Moreover, we also compared the proposed approach with other two fast partition approaches, which are the effective CU size decision approach (ESDA) [22], bagged tree, and ResNet joint fast approach (BTRNFA) [32]. Table 4 shows the encoding performance of ESDA and BTRNFA on different sequence resolution classes. As we can see from Table 4, the proposed approach outperforms ESDA in terms of time saving, while it causes more BD-rate loss. Compared with BTRNFA, the proposed approach makes more BD-rate loss by 2.85% and almost the same time saving. Though the proposed approach does not defeat BTRNFA, it does not require feature extraction and finishes partition prediction using as few as one transformer model.

Tables 3 and 4 prove that the performance of the proposed transformer-based fast approach for CTU partitioning is satisfactory and competitive and has good capacity in practical industrial applications according to the comprehensive performance of various coding scenarios.

4.4. Partition Comparison

To visualize the encoding performance of the proposed fast approach for HEVC intracoding, we give the partition results predicted by our algorithm on the 200th frame of sequence Basketball Pass (416 × 240) under QP 22. Black, red, and green lines in Figure 8 represent borders of CUs for final encoding. To verify the correctness of CU splitting, we compare the partitioning results of our approach and original HM16.7, and differences are shown with red and green lines in Figure 8. The black line represents that our algorithm and original HM16.7 share the same partition results. The green line represents the boundaries of CUs, which are split by original HM16.7 but are not split by our approach. Boundaries of CUs decided nonsplit by original HM16.7 but are split by our approach are shown with red lines in Figure 8.

As we can see from Figure 8, the partition results of the proposed algorithm are consistent with those of original HM16.7 in most CU cases. Splitting results of CUs located on main subjects in a frame are almost the same, while differences mainly exist in the background region of a frame.
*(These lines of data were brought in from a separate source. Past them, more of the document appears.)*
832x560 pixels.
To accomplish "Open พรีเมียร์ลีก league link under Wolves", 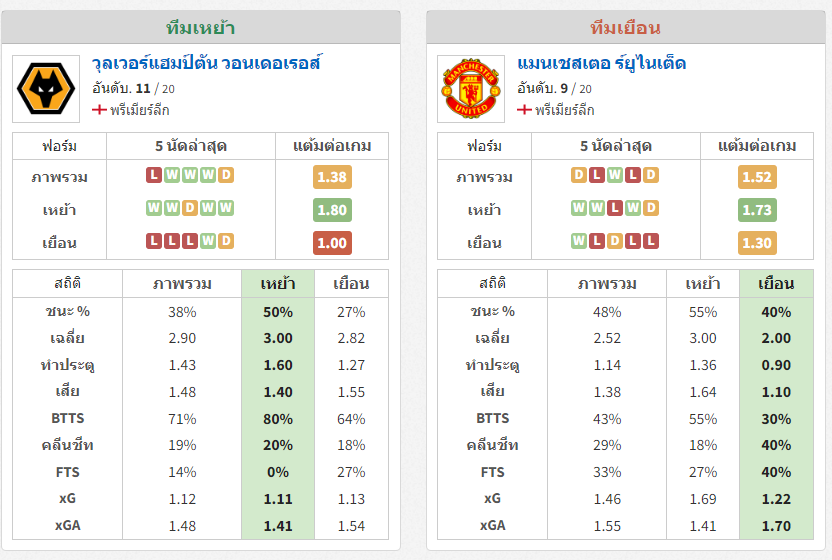I will point(140,110).
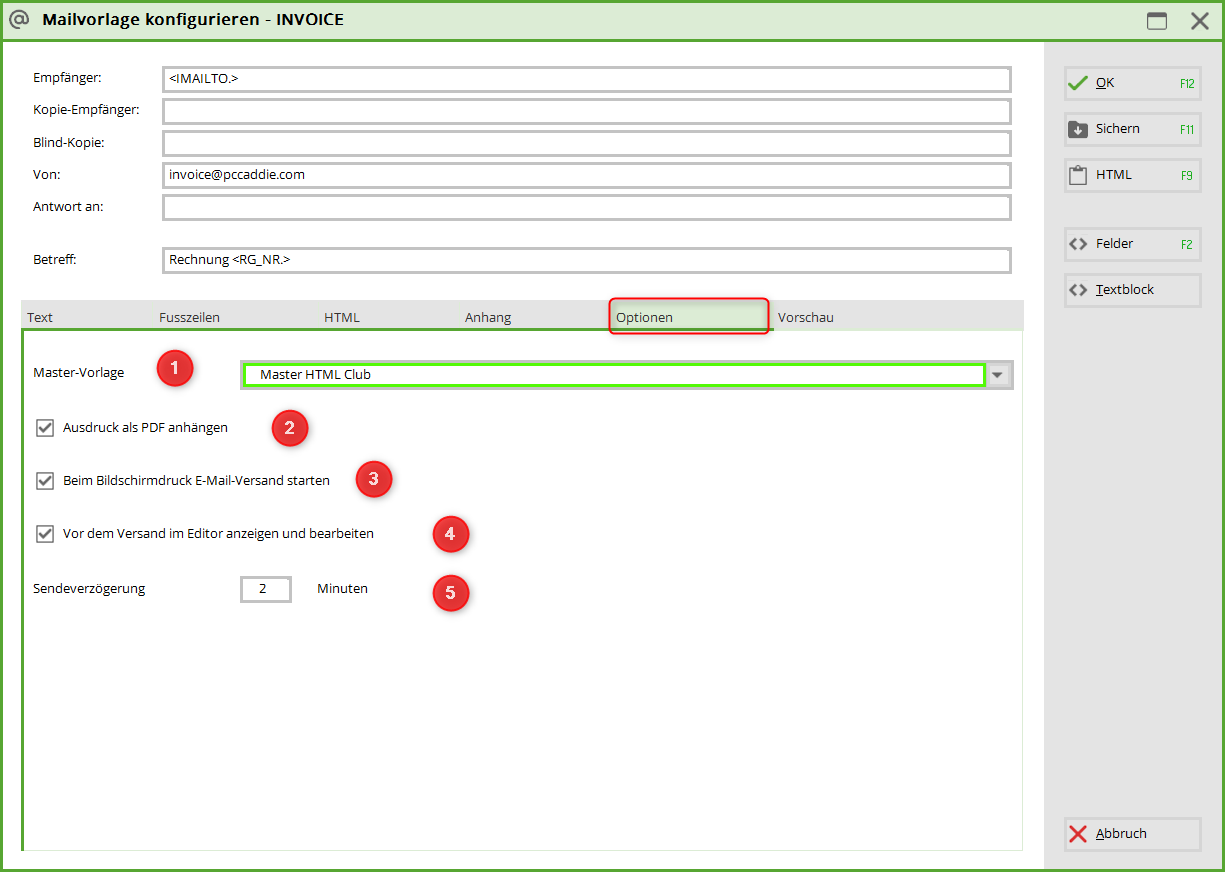
Task: Click the Betreff subject field
Action: 586,260
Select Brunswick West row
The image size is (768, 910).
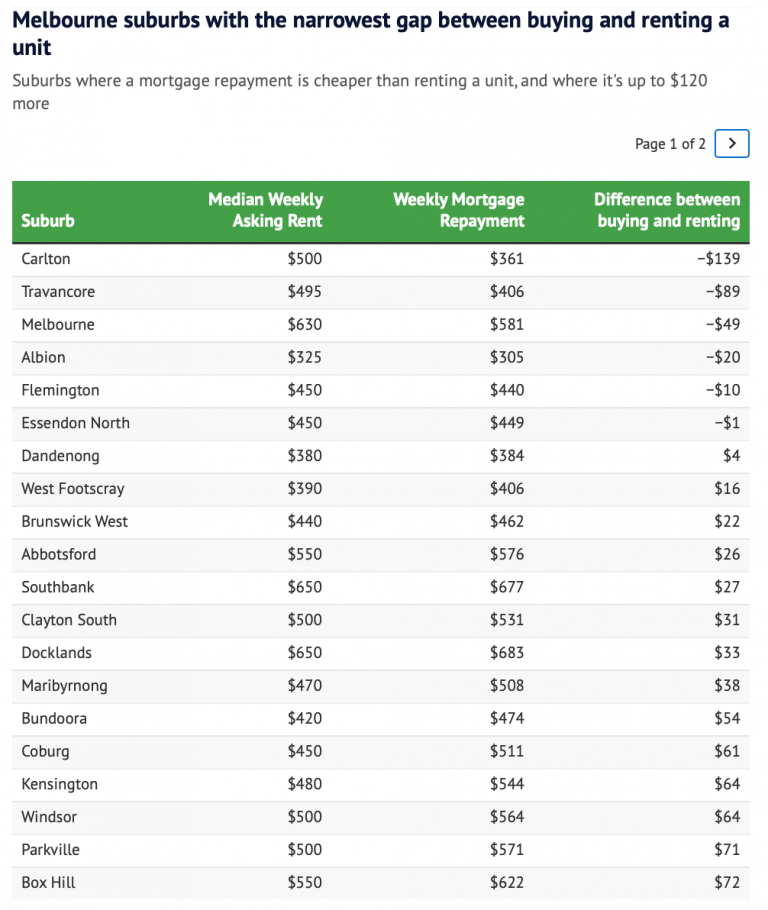point(74,521)
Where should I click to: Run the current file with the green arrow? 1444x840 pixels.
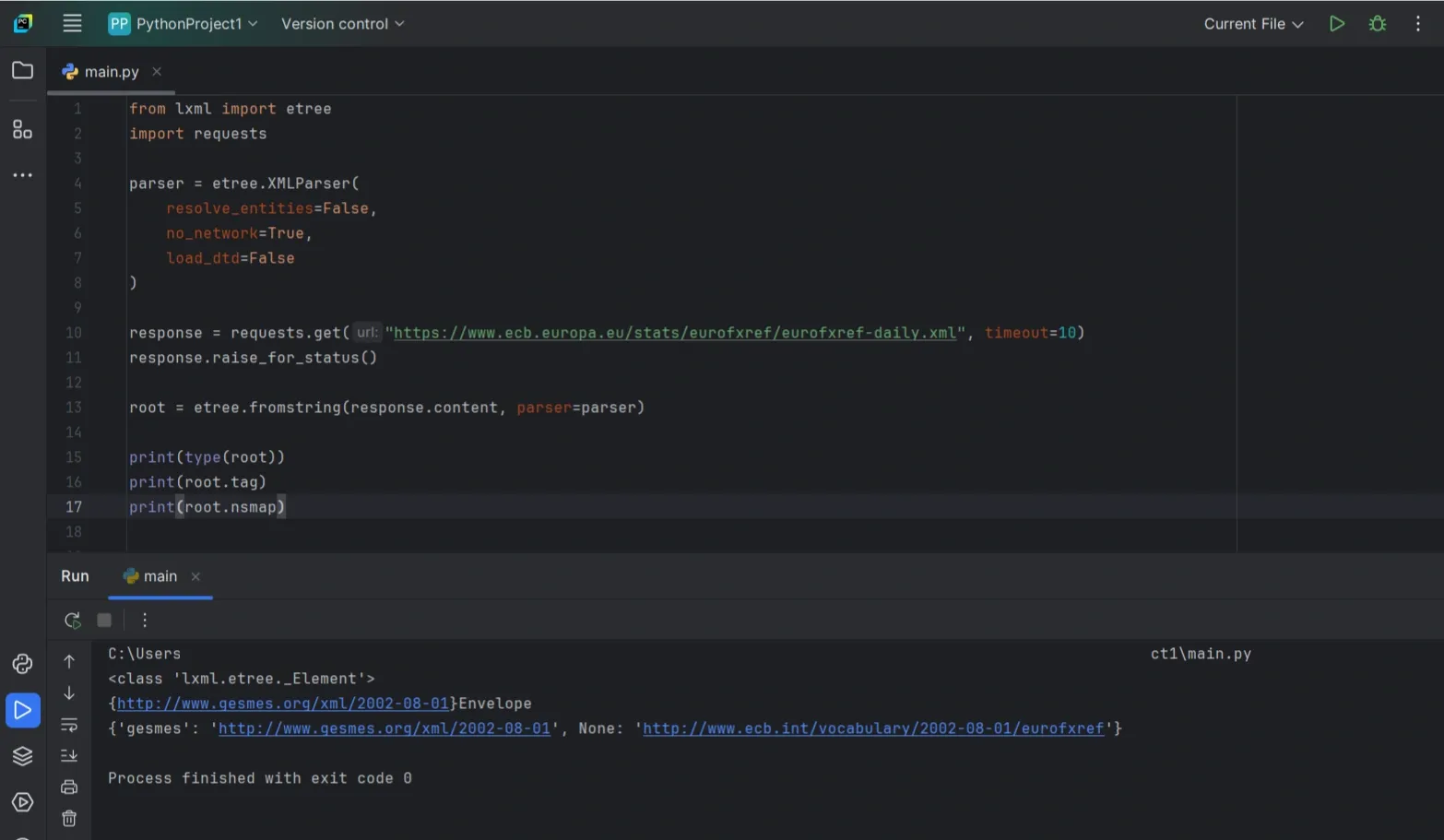tap(1336, 24)
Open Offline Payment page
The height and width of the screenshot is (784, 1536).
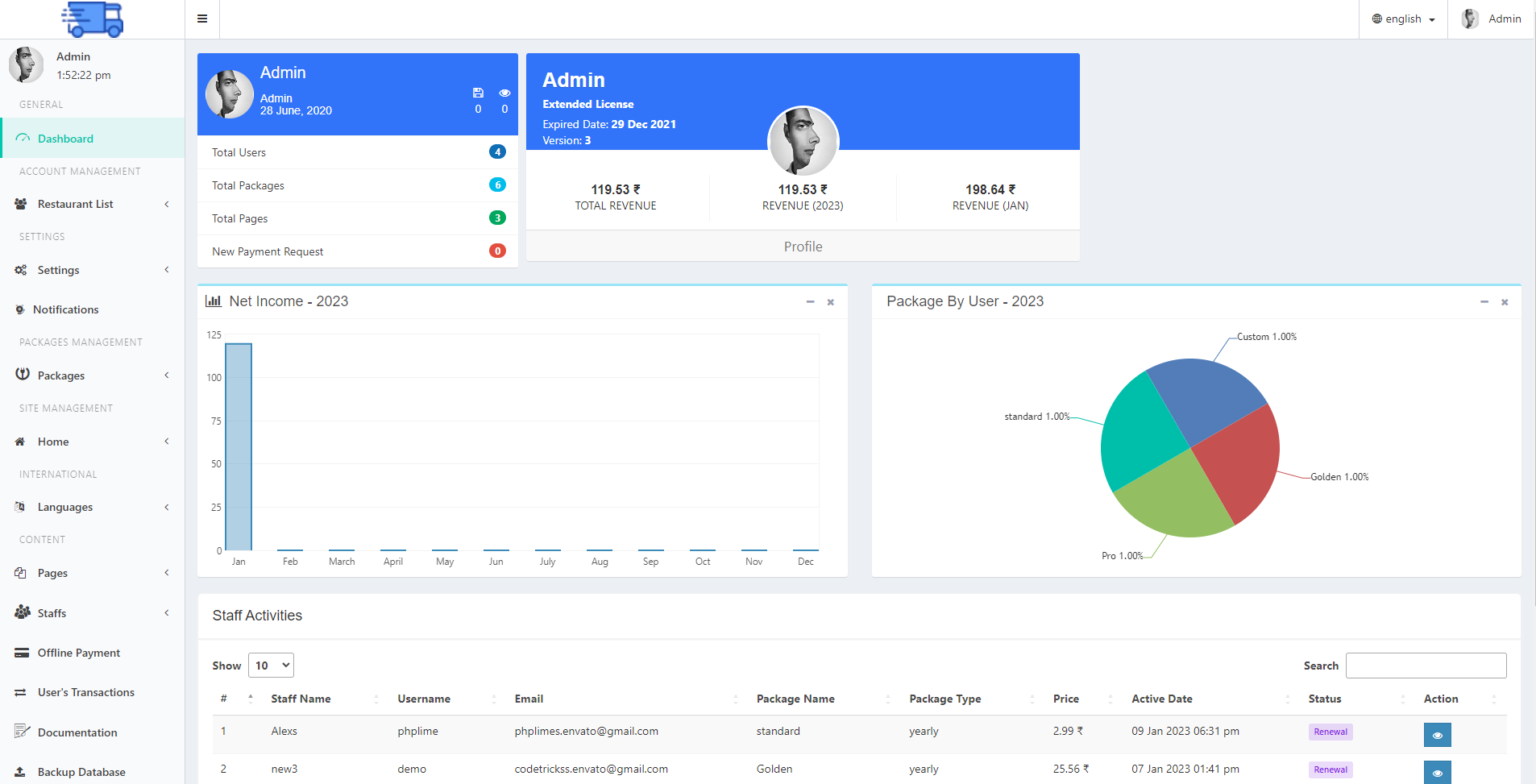click(78, 653)
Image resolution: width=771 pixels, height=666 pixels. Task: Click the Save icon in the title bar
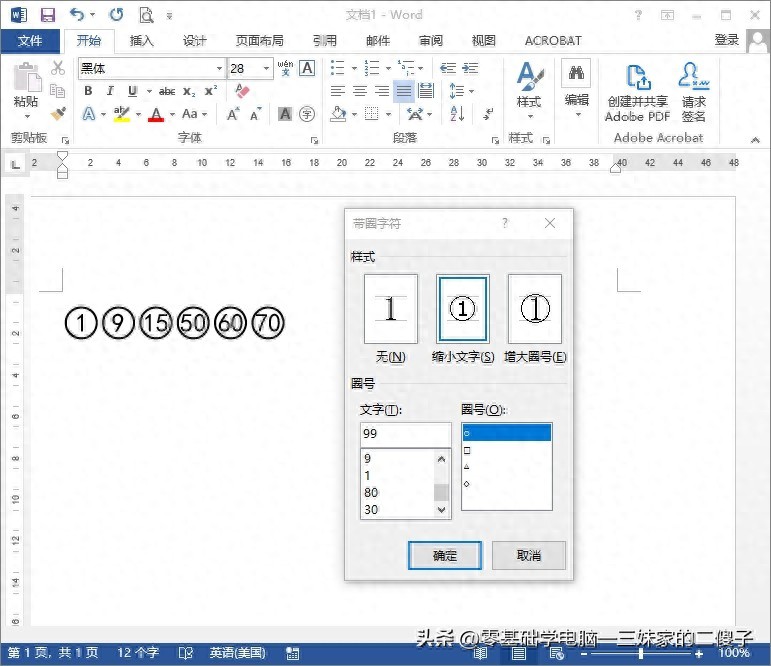coord(47,15)
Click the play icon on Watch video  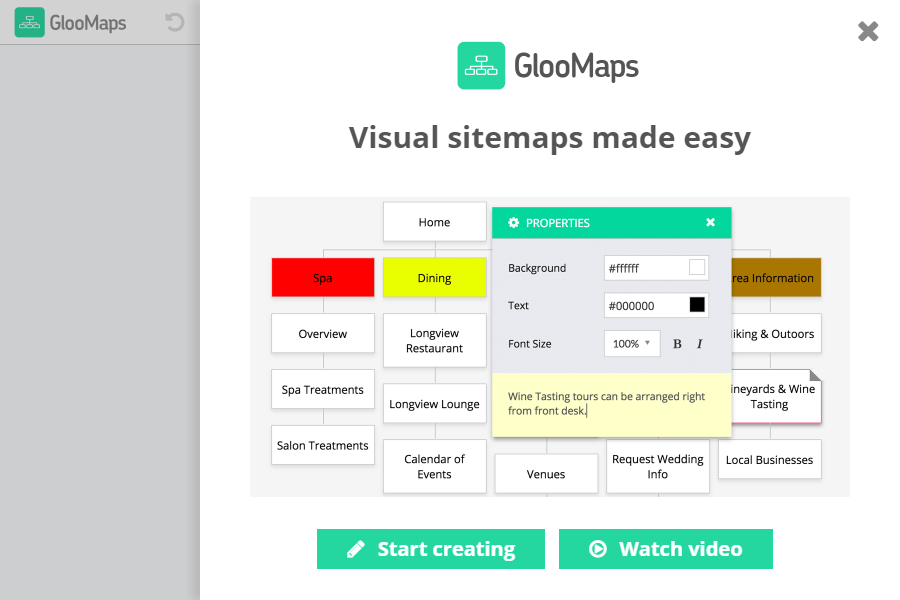click(x=598, y=549)
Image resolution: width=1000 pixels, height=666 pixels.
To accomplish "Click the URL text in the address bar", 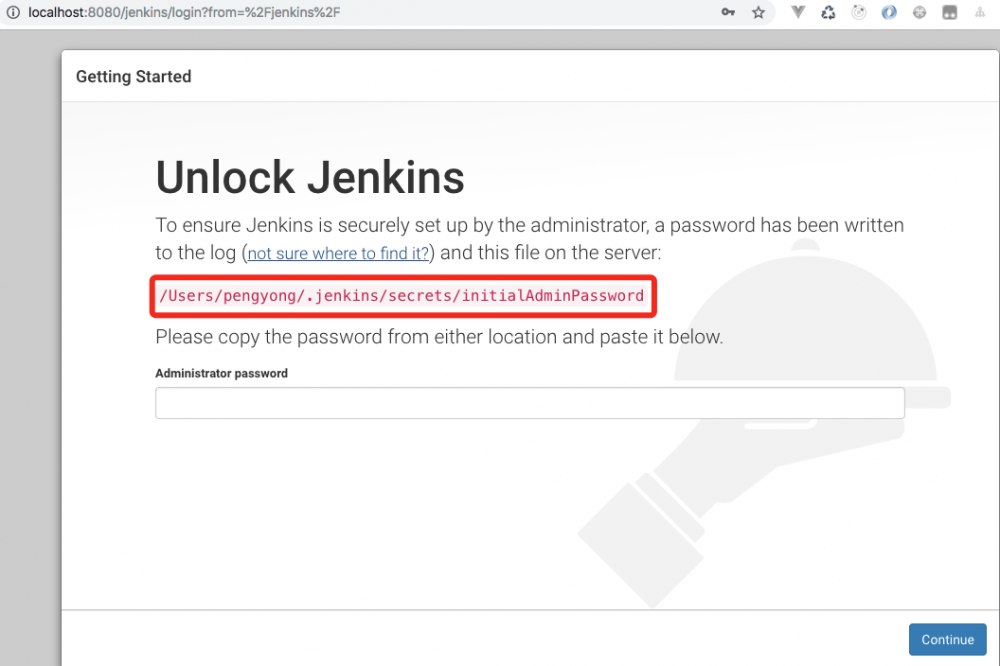I will pyautogui.click(x=180, y=13).
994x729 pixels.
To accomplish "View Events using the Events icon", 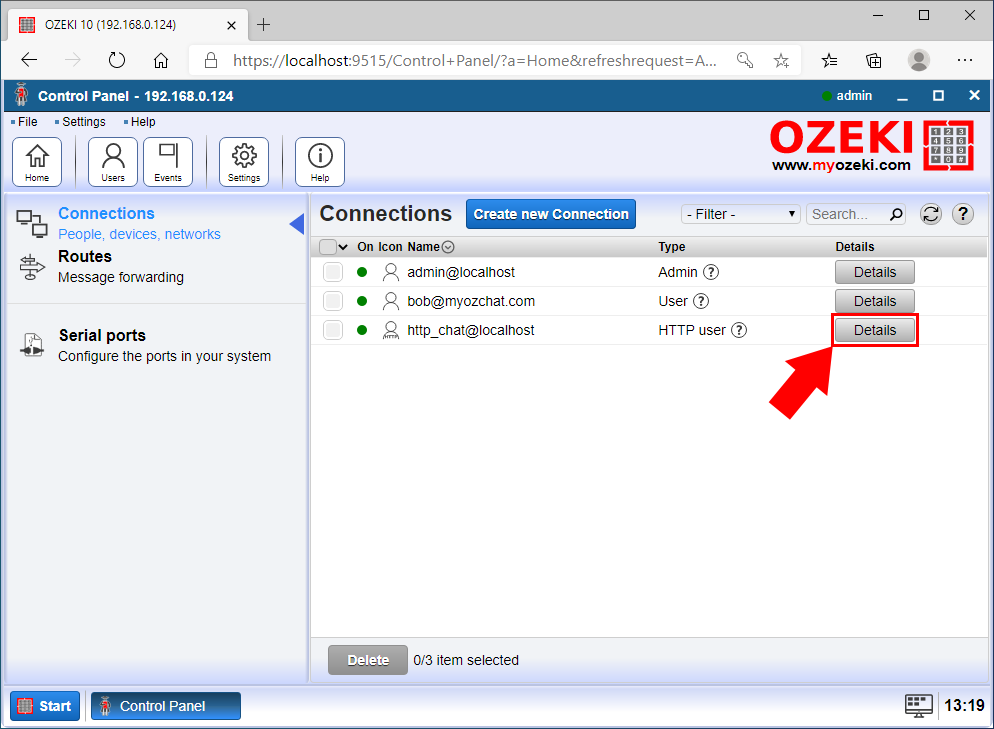I will [168, 161].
Compared with original HM16.7, the proposed algorithm is more likely to split the CU. Red lines outnumber green lines, which indicates that the splitting errors are far more than nonsplitting errors of the proposed approach.

5. Conclusion

In this paper, we focus on speeding up the video encoding process of industry applications. As a result, we propose a transformer-based fast CTU partitioning algorithm for HEVC intracoding. We convert the CTU partitioning structure to a split vector and employ transformer models to predict that of the target CTU while encoding. Compared with the original HM 16.7 encoder, our approach reduces encoding time by 58.77% on average while sacrificing negligible rate-distortion performance on selected video sequences. Intensive analysis and experiments show that the proposed solution has great capacity for working in industry applications, especially for scenes involving a lot of movement.

Data Availability

Data used and analyzed during the current study are available from the corresponding author on reasonable request.

Conflicts of Interest

The authors declare that there are no conflicts of interest regarding the publication of this paper.

Acknowledgments

This work was supported by the National Key Research and Development Program of China (Grant no. 2020YFB1805403), the National Natural Science Foundation of China (Grant no. 62032002), the Natural Science Foundation of Beijing Municipality (Grant no. M21034), and the 111 Project (Grant no. B21049).